How Long Before Running Feels Good?!

After the High School track season ended in early May, I took some time off from running. It wasn’t so intentional – but rather – I had no races planned, I had no practice to go to, and I guess I just wanted the break. So three or so weeks later…and realized that I hadn’t stepped outside for more than one or two brief (yet painful!) runs.

Well, just last weekend, one of our runners on the Spanish River team (Ellyn) messaged to me to see if I’d start running with her – she is leaving for a summer internship in Chicago in a couple of weeks, followed by a competitive running camp in Texas for one week. The running camp asked that she was prepared for mileage ranging from 5-10 miles/day at a good pace before arriving at camp. Anyway – we met up on Monday for a 5-miler and I found myself out of breath and overall in pain desperately wanting to stop just a few miles in! Ellyn, in great shape, had no problem running at a nice pace in the Florida summer heat. Despite the pain, I forced myself to keep running – while of course telling Ellyn it was okay to run ahead at her own pace. I kept at it that first day and then again when we met on Tuesday morning, Wednesday morning and Thursday morning. I added an extra 4-miler with the South Florida Runs group on Wednesday night (in honor of National Running Day) and then we ran again on Thursday. Every single one of those runs last week was PAINFUL and hard. I was actually pretty bumbed by Wednesday night’s run…upset with how out of shape I felt. After a rough run on Thursday with Ellyn (where I ran my own shorter, slower route not wanting to effect Ellyn’s great progress), I jumped in the pool for a quick swim (I was pretty sore). I decided to take off Friday. Then Saturday morning, I ran with some of the guys from the Spanish River team for a quick 3-miler. I felt okay – not great but not as terrible as I was feeling the days prior.

And then today, Sunday morning, I woke up and headed over to my favorite South Florida Runs run on Palm Beach island. While I only intended to run five or six miles this morning, I was with Caleb and Bryan from the team and at the six mile turnaround point – we all decided to run the full Palm Beach route (8 miles). The pace was good throughout – nothing too fast but definitely not too slow. And I felt great. At the end – I was a little tired – but that’s pretty normal after an 8-miler, for me at least. But the point is – today was my breakthrough. After a week of tough, painful and at times frustrating runs…I had a great one that reminded me why I was out there, what I loved about running, and how good it can feel when you are in shape and prepared.

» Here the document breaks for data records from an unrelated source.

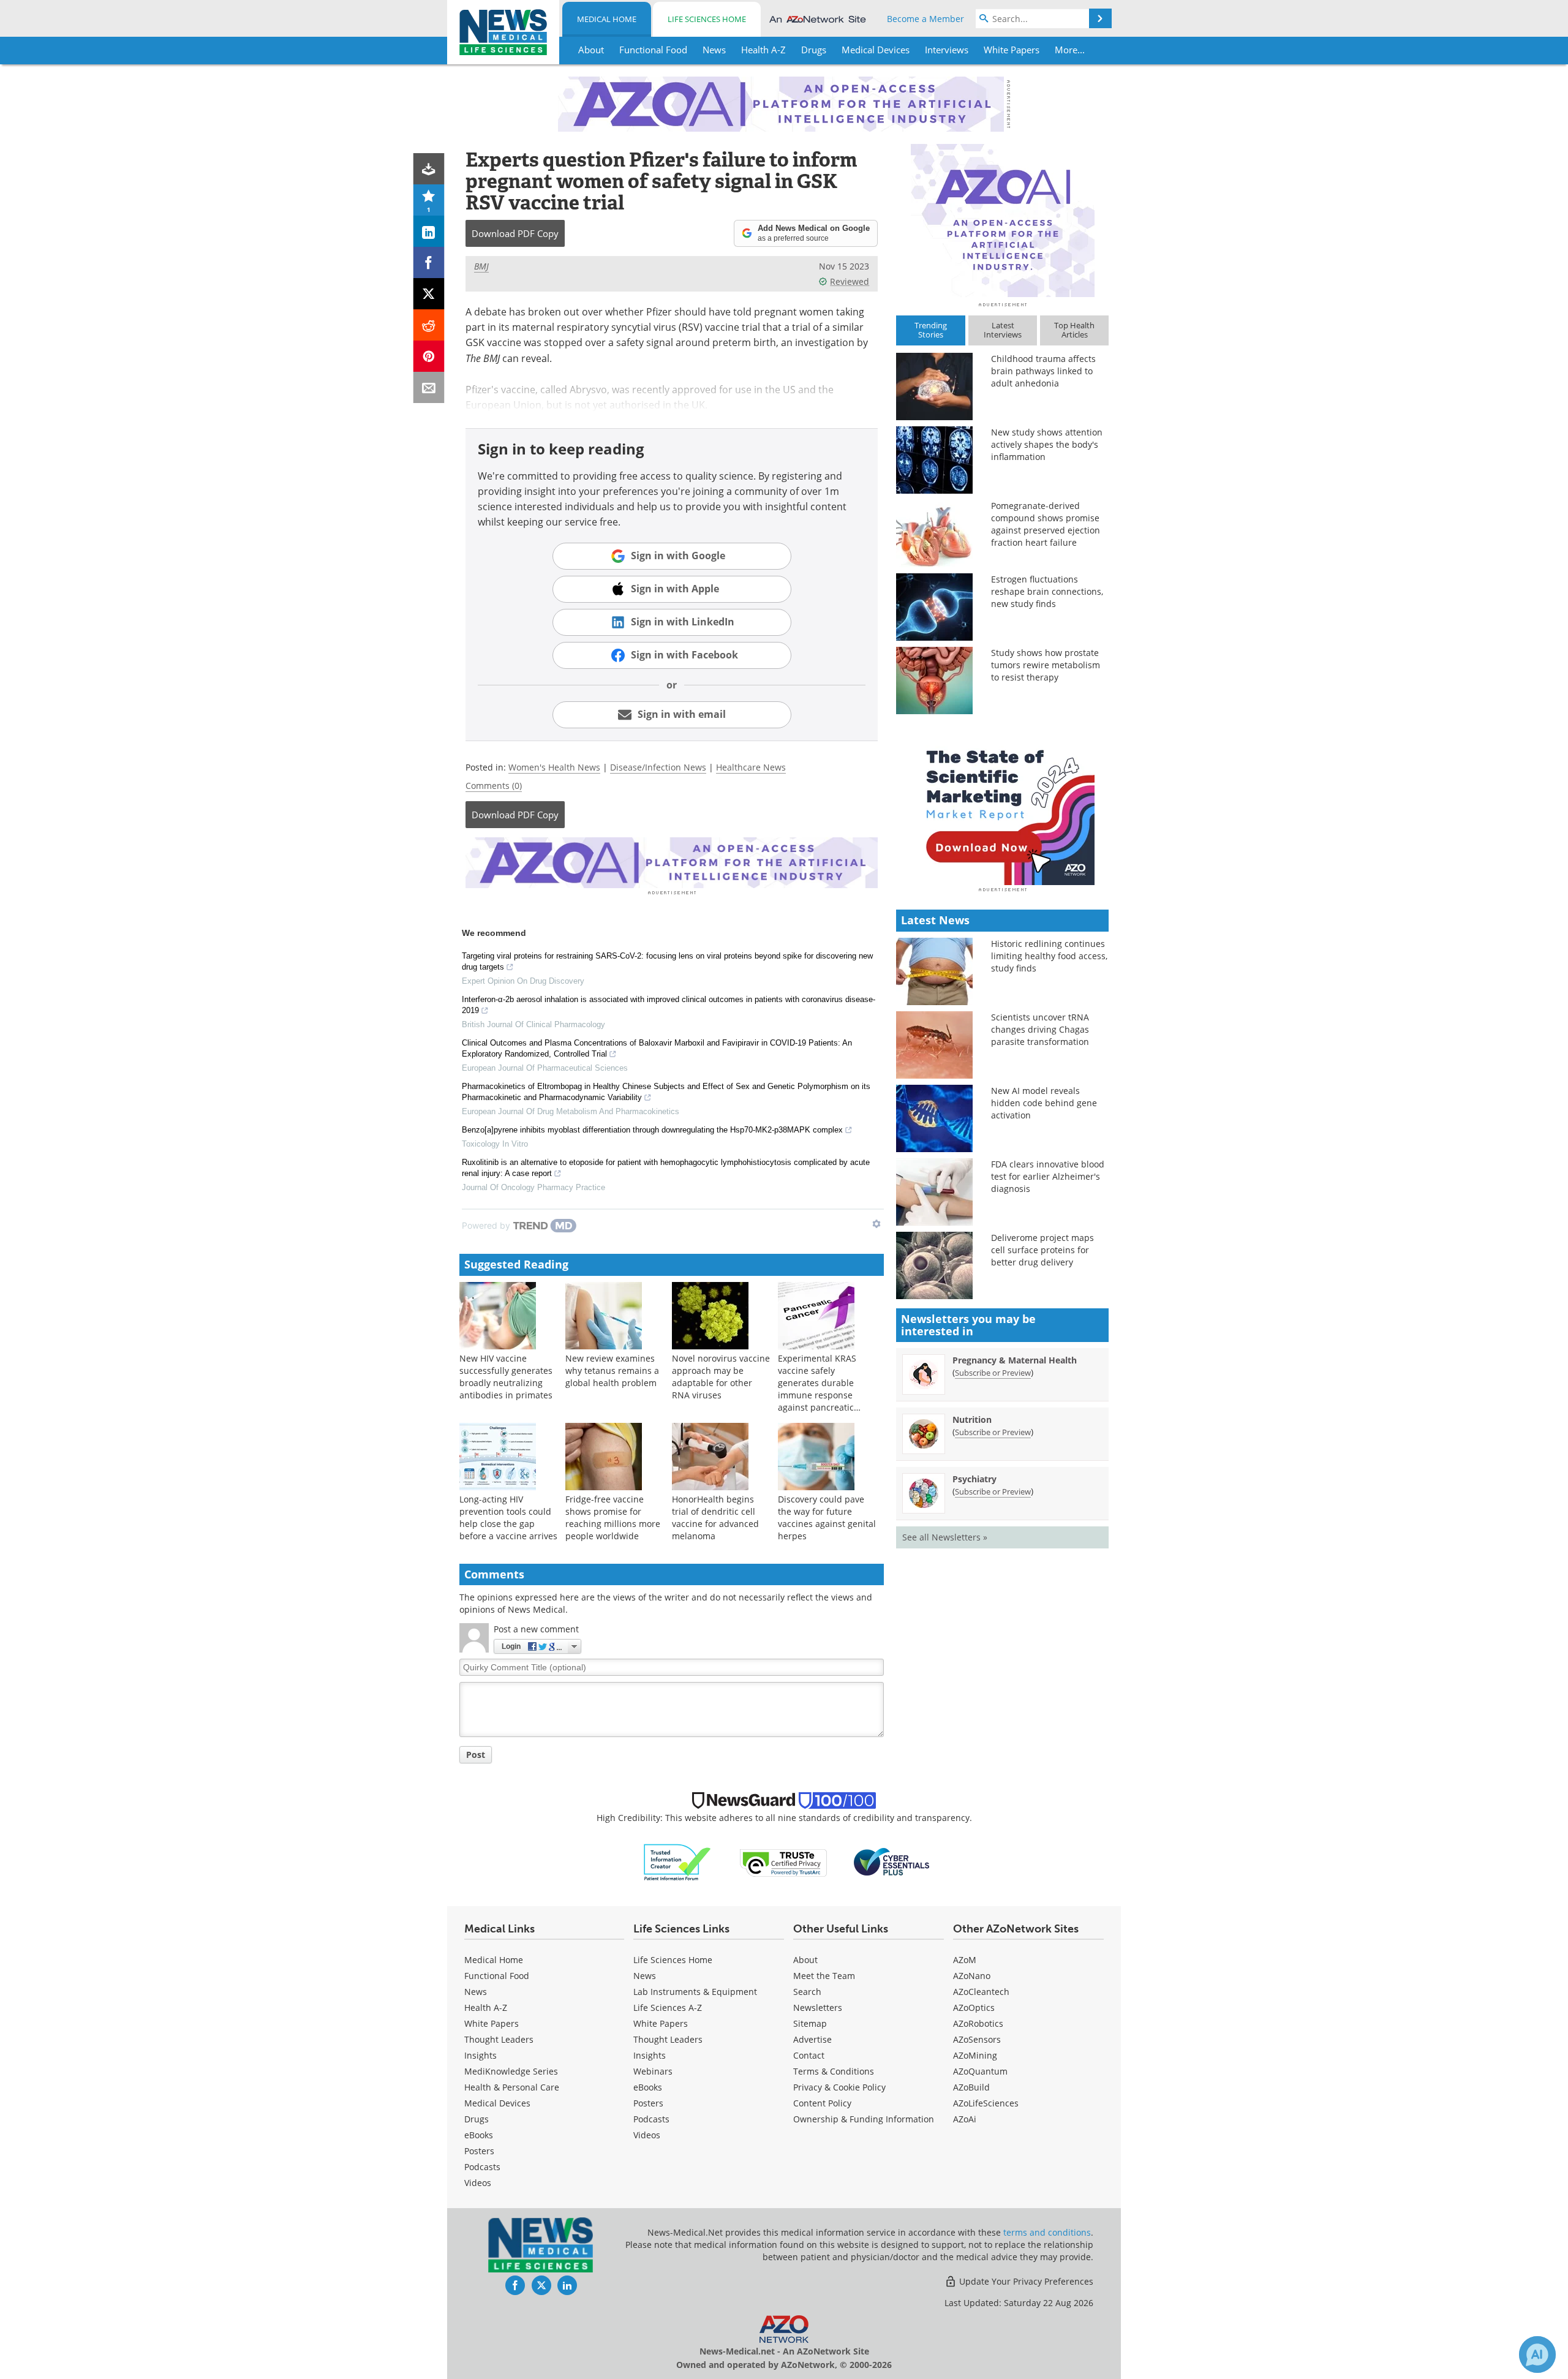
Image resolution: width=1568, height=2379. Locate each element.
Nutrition (972, 1419)
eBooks (478, 2135)
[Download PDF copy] (429, 168)
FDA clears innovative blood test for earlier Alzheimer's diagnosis (1047, 1176)
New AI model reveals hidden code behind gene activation (1044, 1103)
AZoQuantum (980, 2071)
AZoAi (964, 2119)
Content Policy (822, 2103)
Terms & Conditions (833, 2071)
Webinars (653, 2071)
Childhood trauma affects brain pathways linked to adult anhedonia (1043, 371)
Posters (479, 2151)
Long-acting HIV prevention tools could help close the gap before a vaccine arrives (508, 1517)
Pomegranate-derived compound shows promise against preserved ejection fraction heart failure (1045, 524)
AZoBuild (971, 2087)
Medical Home (606, 19)
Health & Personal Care (511, 2087)
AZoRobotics (978, 2023)
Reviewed (849, 281)
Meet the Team (824, 1975)
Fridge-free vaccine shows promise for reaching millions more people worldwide (612, 1517)
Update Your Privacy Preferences (1025, 2281)
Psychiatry (974, 1479)
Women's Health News (554, 767)
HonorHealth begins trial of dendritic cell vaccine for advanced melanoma (715, 1517)
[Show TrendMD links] (876, 1224)
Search (807, 1991)
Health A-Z (485, 2007)
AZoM (964, 1960)
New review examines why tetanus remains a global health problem (612, 1370)
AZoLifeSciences (986, 2103)
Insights (480, 2055)
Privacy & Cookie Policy (839, 2087)
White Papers (491, 2023)
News (475, 1991)
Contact (808, 2055)
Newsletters (817, 2007)
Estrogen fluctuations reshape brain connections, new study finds (1047, 591)
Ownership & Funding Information (863, 2119)
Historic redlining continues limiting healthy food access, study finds (1049, 956)
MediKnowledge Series (511, 2071)
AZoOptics (974, 2007)
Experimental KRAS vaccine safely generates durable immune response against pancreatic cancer (817, 1388)
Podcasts (482, 2167)
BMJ (481, 266)
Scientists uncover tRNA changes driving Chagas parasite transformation (1040, 1029)
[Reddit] (429, 325)
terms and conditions (1047, 2232)
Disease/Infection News (658, 767)
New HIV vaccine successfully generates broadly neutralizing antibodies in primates (505, 1376)
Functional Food (496, 1975)
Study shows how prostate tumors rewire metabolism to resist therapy (1045, 665)
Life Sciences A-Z (667, 2007)
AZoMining (975, 2055)
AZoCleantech (981, 1991)
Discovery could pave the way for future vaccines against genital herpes (827, 1517)
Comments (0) (494, 785)
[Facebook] (429, 262)
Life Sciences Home (707, 19)
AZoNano (971, 1975)
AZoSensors (977, 2039)
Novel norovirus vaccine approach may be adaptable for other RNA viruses (721, 1376)
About (805, 1960)
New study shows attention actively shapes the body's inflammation (1046, 444)
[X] (429, 293)
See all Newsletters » (944, 1537)
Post (475, 1754)
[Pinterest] (429, 356)
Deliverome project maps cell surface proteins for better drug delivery (1042, 1250)
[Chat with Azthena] (1537, 2354)
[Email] (429, 387)
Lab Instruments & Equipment (695, 1991)
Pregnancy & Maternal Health (1014, 1360)
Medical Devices (497, 2103)
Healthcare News (751, 767)
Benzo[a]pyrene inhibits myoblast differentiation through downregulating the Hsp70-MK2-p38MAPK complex (652, 1129)
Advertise (812, 2039)
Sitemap (810, 2023)
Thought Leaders (498, 2039)
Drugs (476, 2119)
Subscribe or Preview (993, 1372)
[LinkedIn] (429, 231)
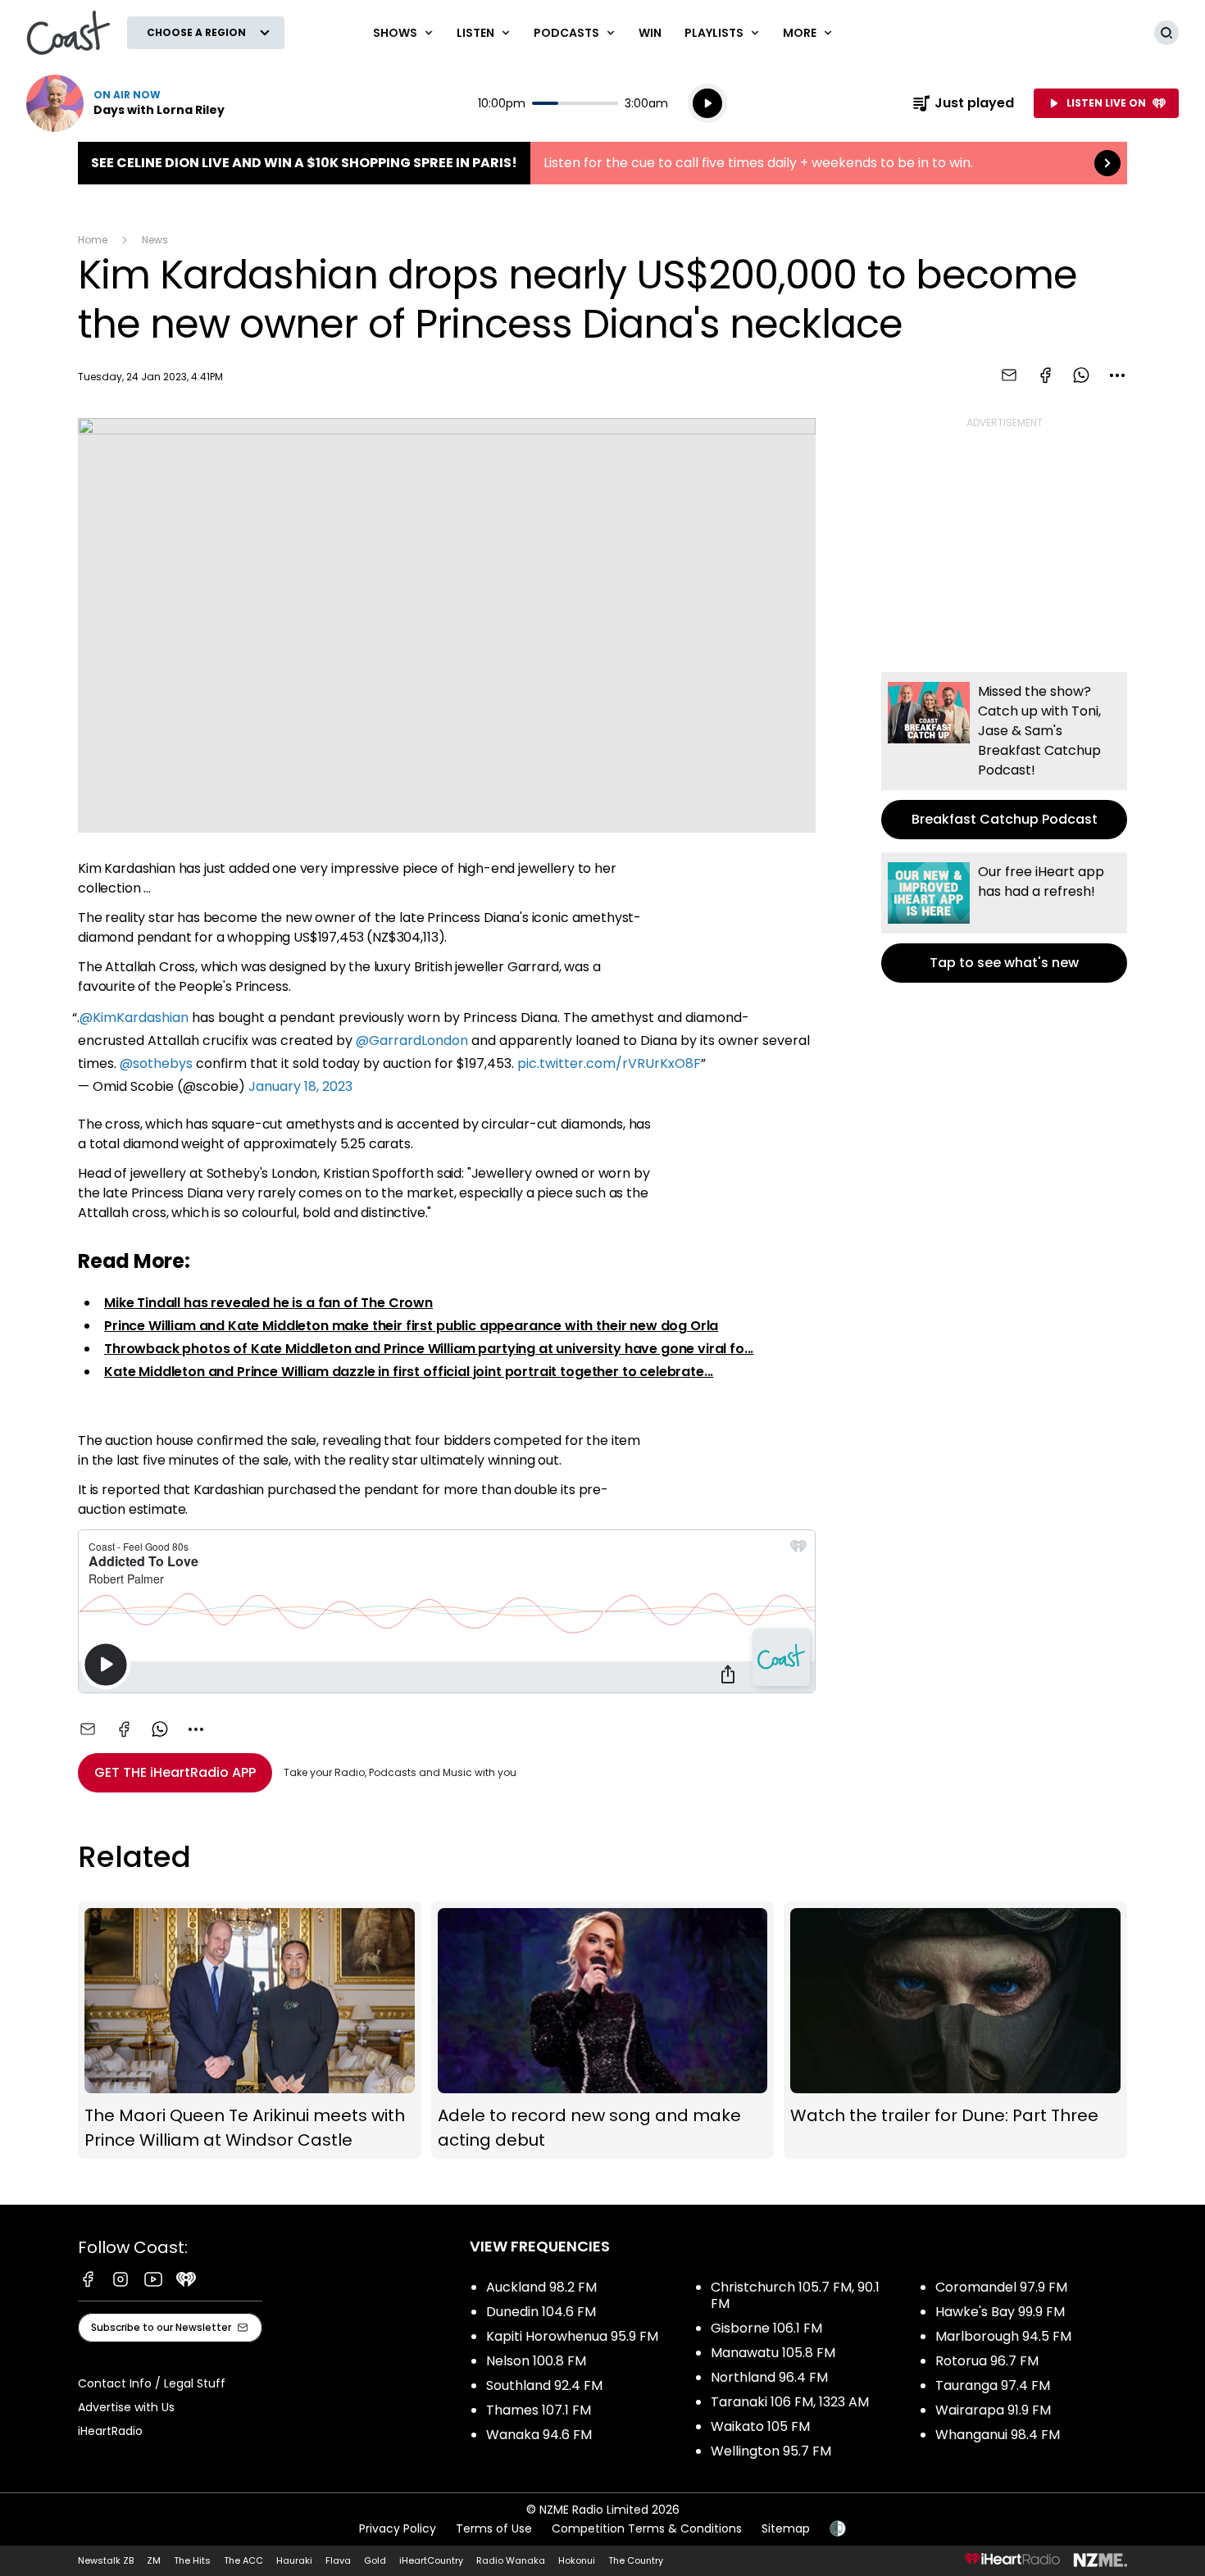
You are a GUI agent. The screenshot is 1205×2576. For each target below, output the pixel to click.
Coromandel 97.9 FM (1001, 2287)
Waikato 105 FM (760, 2426)
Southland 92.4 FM (544, 2385)
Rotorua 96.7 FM (987, 2360)
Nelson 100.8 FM (536, 2360)
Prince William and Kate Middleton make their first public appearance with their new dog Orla (411, 1325)
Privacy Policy (397, 2528)
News (155, 240)
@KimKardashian (134, 1017)
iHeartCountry (431, 2560)
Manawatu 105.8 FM (773, 2352)
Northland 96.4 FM (769, 2377)
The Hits (192, 2560)
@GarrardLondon (412, 1040)
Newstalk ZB (106, 2560)
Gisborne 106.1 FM (766, 2328)
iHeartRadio (110, 2431)
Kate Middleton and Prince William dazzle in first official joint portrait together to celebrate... (408, 1371)
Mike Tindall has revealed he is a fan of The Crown (268, 1302)
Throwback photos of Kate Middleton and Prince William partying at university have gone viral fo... (428, 1348)
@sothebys (156, 1063)
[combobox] (1117, 375)
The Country (635, 2560)
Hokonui (576, 2560)
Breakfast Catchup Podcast (1004, 755)
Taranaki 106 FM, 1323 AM (790, 2401)
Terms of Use (494, 2528)
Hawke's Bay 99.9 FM (1000, 2311)
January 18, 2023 (300, 1086)
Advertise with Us (126, 2407)
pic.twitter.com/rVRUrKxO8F (609, 1063)
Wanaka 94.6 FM (539, 2434)
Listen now (125, 103)
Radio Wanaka (510, 2560)
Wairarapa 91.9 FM (993, 2410)
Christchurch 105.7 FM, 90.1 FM (795, 2295)
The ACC (243, 2560)
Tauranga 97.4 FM (992, 2385)
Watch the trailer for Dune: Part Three (955, 2030)
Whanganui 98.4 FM (997, 2434)
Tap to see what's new (1004, 917)
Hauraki (294, 2560)
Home (92, 240)
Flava (338, 2560)
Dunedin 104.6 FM (541, 2311)
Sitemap (786, 2528)
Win (650, 33)
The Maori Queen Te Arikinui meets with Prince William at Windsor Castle (249, 2030)
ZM (154, 2560)
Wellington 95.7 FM (771, 2451)
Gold (375, 2560)
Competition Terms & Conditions (647, 2528)
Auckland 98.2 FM (541, 2287)
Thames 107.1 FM (538, 2410)
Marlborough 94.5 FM (1003, 2336)
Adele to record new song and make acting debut (603, 2030)
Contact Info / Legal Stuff (151, 2383)
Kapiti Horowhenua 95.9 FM (572, 2336)
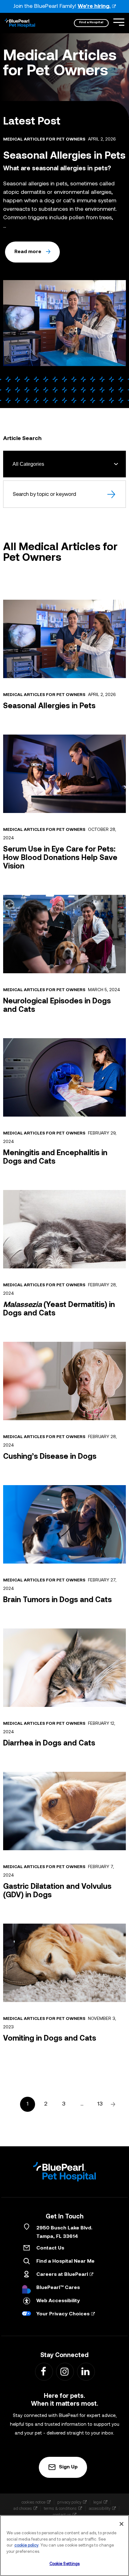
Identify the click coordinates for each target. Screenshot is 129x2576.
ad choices (22, 2508)
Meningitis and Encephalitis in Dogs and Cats (55, 1158)
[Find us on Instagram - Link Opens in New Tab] (64, 2371)
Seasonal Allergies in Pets (49, 706)
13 (100, 2104)
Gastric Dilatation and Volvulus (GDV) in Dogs (57, 1891)
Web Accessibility (58, 2300)
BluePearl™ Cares (58, 2287)
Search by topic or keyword (44, 494)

Coach Rothman has told me before: It takes about a week to get into shape where running starts to feel okay, even possibly good for some. And I have told new runners that countless times. Especially when they come out on their first day of practice and can hardly get through a 10-15 minute jog. I often tell them of my own experience as a freshman in high school. My first day of practice – Coach Rothman had me run around the back field for 15 minutes…and I nearly died. I, like most cocky high schoolers, started off fast thinking I was in better shape than I was…and at about 4 minutes in – couldn’t imagine running for another second. The rule is that the kids are not allowed to walk – no matter what. Coach Rothman says it really says more about their work ethic and drive than their running ability. I mean who can’t run for 10 minutes straight? It’s all mental for that short of a distance. But the bigger point is that if the kids can get through that first day or two of running – odds are that they will be fine. I still consider that first day of practice to be one of the hardest ever. Harder than 5 x mile workouts, 16 x 400 repeats, and so-on. Yes, when you are not in shape – a 10 minute jog can be that hard!

But back to my original story…with this week of “getting back to running” pain/work behind me – I have a new belief in the “week to get in shape” philosophy. It worked for me…and I say that after a few runs that were pretty darn frustrating and demotivating. Coach Rothman – pulling from his biology background – adds: “When someone is running, the body makes new capillary systems in the muscles to send red blood cells and oxygen, deeper into the muscles to allow more oxygen to produce energy. As more oxygen is needed through the stress of continually harder workouts, more capillary systems open. After 24 hours, these capillaries begin to close up, because the muscles sense they are not needed. After a week, many more of the capillaries are now closed, therefore, these need to open back up to get to the same level the athlete was at before.  That’s why it feels like it takes more work and time to get back in shape (than fall out of shape). It’s also the reason coaches say if you take a day off from running you are two days behind.  You lose some of the capillaries that you already opened, plus the lose of new ones that would’ve opened up if you ran.” Hence the reason that it could take a good week to open up those capillaries to where they are providing a sufficient amount of oxygen to the muscles…

So – if you are feeling like it is going to take forever to get back into running shape after taking off some time – do not despair. Get started right away and put in the work for one week straight – everyday. And it will happen…I promise. It will!

Question: How long does it usually take you to feel normal again after taking a break from running?!